/---
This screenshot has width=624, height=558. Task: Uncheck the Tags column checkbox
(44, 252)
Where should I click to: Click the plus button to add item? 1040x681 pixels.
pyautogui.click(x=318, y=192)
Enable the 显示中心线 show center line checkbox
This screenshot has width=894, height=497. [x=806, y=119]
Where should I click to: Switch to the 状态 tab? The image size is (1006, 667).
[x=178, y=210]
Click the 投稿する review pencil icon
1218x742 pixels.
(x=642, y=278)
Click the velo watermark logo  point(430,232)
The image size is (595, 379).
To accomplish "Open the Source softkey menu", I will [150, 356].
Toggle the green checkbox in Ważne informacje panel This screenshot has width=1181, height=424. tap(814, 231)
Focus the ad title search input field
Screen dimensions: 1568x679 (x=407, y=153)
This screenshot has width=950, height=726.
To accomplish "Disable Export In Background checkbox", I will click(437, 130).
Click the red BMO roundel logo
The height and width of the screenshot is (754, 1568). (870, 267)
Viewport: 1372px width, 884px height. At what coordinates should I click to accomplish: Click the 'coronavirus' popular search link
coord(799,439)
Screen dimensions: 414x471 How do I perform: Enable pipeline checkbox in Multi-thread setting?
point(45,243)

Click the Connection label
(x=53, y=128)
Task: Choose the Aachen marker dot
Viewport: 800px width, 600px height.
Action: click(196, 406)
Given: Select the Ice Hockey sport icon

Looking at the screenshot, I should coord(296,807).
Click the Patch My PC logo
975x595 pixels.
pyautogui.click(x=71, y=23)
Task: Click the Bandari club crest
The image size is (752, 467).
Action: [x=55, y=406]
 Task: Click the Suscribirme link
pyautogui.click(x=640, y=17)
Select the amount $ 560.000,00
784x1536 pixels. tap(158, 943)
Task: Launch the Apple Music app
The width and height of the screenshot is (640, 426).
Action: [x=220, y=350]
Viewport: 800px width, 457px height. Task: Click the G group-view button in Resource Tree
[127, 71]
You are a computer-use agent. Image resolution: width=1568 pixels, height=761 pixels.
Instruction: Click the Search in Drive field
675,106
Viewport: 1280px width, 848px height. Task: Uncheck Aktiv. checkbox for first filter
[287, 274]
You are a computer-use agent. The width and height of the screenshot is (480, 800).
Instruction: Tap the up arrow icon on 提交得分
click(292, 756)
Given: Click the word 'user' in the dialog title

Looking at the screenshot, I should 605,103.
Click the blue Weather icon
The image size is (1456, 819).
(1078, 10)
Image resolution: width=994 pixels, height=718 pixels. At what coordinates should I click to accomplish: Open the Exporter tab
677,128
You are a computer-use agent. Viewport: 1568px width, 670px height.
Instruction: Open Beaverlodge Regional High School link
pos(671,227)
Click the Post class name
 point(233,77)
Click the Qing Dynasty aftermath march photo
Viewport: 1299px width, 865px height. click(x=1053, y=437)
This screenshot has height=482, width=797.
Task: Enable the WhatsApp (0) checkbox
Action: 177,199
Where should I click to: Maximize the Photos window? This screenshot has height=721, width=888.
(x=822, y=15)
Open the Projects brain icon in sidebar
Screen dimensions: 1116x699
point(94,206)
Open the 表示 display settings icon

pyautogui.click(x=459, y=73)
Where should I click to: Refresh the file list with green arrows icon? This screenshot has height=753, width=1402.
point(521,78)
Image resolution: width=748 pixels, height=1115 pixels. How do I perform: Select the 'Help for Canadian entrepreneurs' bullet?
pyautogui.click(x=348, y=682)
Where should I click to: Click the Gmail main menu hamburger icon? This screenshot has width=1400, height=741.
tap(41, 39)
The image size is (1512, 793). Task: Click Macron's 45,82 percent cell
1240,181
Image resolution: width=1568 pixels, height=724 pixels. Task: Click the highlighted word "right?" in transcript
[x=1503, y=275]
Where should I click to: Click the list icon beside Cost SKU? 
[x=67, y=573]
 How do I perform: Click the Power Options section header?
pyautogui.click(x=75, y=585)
\---
- **The task**: Give back every line of the listing where the word "will" shows up.

- **Task solution**:
To accomplish "Open the Source softkey menu", I will [150, 356].
To accomplish "Disable Export In Background checkbox", I will click(437, 130).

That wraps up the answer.